All ternary metal selenide nanostructures for high energy flexible charge storage devices

The design of three-dimensional (3D) nanoarchitectures on a flexible substrate has emerged as a novel strategy for fabricating cutting-edge wearable and portable power sources. Herein, we propose a simple and versatile approach towards the fabrication of hierarchical nanoporous manganese nickel selenide (Mn_xNi_1-xSe₂) and manganese iron selenide (Mn_xFe_1-xSe₂) nanosheets as positive and negative electrodes for flexible charge storage devices to achieve ultra-high energy density. The Mn substitution into Ni/Fe-selenide results in hierarchical architecture with highly altered electronic structure, offering enhanced electrical conductivity, increased catalytic activity, and improved stability of Ni/Fe phases upon cycling.
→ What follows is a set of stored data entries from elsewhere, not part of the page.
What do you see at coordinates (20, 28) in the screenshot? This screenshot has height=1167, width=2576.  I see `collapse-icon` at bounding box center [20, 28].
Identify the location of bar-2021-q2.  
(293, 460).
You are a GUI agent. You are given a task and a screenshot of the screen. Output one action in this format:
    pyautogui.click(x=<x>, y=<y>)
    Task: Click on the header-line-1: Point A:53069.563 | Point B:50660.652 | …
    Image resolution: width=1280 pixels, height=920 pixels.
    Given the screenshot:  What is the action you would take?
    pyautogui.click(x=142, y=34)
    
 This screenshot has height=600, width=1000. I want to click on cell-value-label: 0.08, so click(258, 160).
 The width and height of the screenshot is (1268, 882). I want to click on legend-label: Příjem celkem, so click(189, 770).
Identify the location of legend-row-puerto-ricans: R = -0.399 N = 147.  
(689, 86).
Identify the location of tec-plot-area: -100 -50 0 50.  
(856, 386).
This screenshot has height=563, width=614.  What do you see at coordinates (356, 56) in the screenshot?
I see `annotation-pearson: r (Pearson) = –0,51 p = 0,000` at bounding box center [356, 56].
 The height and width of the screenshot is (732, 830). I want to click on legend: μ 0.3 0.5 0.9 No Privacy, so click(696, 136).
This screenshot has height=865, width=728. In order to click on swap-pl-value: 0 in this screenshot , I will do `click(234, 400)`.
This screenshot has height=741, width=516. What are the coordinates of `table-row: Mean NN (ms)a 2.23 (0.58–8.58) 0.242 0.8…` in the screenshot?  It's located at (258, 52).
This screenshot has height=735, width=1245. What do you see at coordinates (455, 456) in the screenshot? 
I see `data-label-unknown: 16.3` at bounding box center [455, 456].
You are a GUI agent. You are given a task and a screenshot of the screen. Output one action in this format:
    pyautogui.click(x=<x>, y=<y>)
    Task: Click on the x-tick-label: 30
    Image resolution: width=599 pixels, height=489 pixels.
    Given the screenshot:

Under optimized conditions, the Mn_0.33Ni_0.67Se₂ and Mn_0.33Fe_0.67Se₂ electrodes showed high specific capacities of ∼333 and 251 mAh g⁻¹ at a current density of 1 mA cm⁻², superior rate capabilities of 81.4 and 80.9% capacity retention at 50 mA cm⁻², respectively, and outstanding cycling stability. Most importantly, in flexible solid-state assembly, the Mn_0.33Ni_0.67Se₂//Mn_0.33Fe_0.67Se₂ based SC delivers the excellent energy density of 87.2 Wh kg⁻¹ at a power density of 0.672 kW kg⁻¹, along with ultra-long durability of 96.2% capacity retention after 10,000 cycles at 30 mA cm⁻². Thus, it would be believed this new fabrication strategy certainly promising for flexible electronics devices in the near future.